The Supreme Court is considering the fate of two government laws that limit how social media companies can moderate content on their platforms.
In oral arguments Monday, the justices faced a host of thorny questions that could reshape the Internet, from social networks like Facebook and TikTok to apps like Yelp and Etsy.
In October, the Supreme Court decided to hear two parallel cases, one in Florida (Moody v. NetChoice, LLC) and one in Texas (NetChoice, LLC v. Paxton). In both cases, the law was signed into law by Republican governors, with the new state law instructing social media companies to stop removing certain types of content.
Florida Senate Bill 7072 prohibits social media companies from banning political candidates or placing restrictions on their content. In Texas, the House of Representatives told 20 social media companies that they can no longer remove or invalidate content based on “the viewpoint represented in a user’s expression.” In Florida, the federal appeals court ruled mostly in favor of the tech companies, but in Texas the appeals court sided with the state.
The two laws were drafted by Republican lawmakers to punish social media companies for their anti-conservative bias. These accusations have not been substantiated by research, but conservative social media users are disproportionately exposed to political misinformation, which may explain perceptions of ideological inconsistency in technology content moderation decisions.
Florida and Texas laws are now tangled in a complex web of dusty legal precedent, which relies largely on rulings created long before words like “tweet” and “livestream” became part of everyday speech. And because most of the laws governing the modern internet are so outdated, tech companies and their critics alike are eager for clarity — though, as the Supreme Court showed last year in two different social media cases, they may not get it.

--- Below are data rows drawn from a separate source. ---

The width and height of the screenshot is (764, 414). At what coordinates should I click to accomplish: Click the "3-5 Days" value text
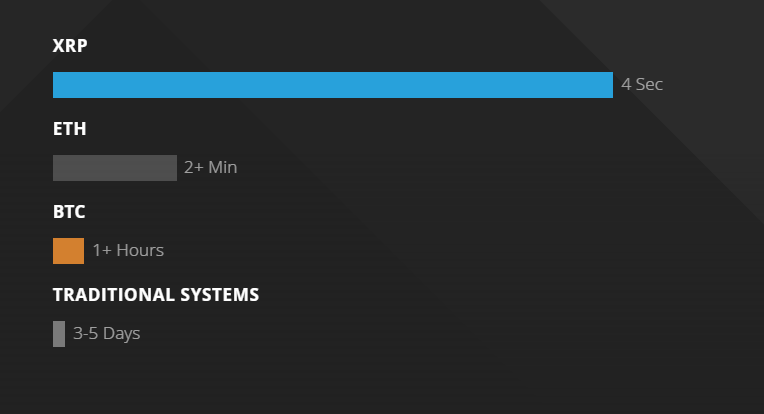point(106,334)
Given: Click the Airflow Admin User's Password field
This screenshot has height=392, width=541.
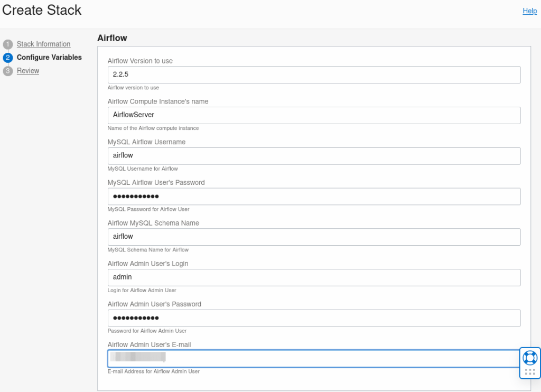Looking at the screenshot, I should click(x=314, y=318).
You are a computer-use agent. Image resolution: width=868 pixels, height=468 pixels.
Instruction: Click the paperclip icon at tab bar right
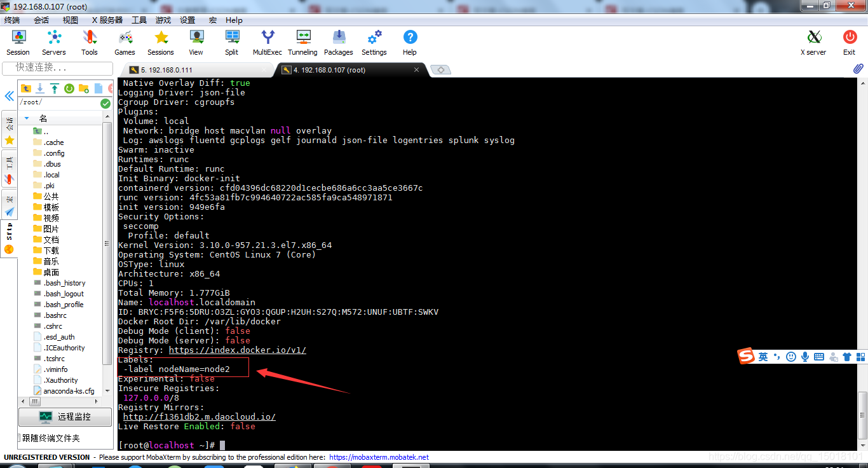858,69
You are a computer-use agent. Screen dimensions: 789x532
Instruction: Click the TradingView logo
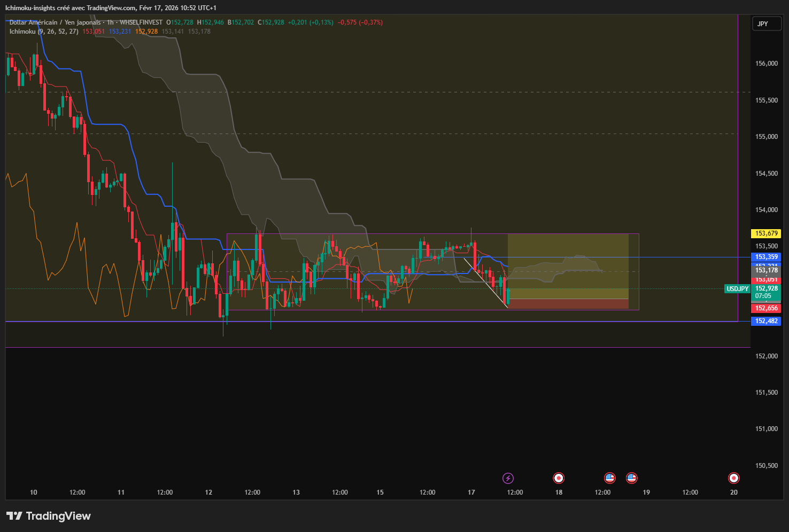coord(49,516)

On Monday, judges on both sides of the political spectrum seemed skeptical about those two state laws. In oral arguments, Justice Sonia Sotomayor called these cases “strange,” warning that their broad nature could have unexpected implications.
“Your law appears to cover almost every online social media platform, and we have friends who are not from traditional social media platforms, such as smartphones and others who have filed amicus briefs, telling them that readings of this law could cover them.” Sotomayor said, referring to the Florida law.
“That's very broad, and it covers almost everything. But one thing I know about the Internet is that its diversity is endless.” Sotomayor pointed to the online marketplace Etsy as a less obvious example of a website that could be negatively affected by state laws designed to dictate what social media companies can Social did it.
In his speech to Florida Attorney General Henry Whitaker, Justice Brett Kavanaugh brought up the First Amendment — but not in a way sympathetic to the state's argument.
“I have said that the purpose of the First Amendment is to prevent ‘suppression of free speech,'” Kavanaugh said. “And I left out what I understand to be three key words in the First Amendment or to describe the First Amendment, ‘by government.’”
Even Justice Neil Gorsuch, who seemed more sympathetic to critical arguments against social networks, pointed to Section 230, a long-standing law that protects Internet companies' content moderation decisions, suggesting that it would likely “preempt” state restrictions on media moderation. Social Media.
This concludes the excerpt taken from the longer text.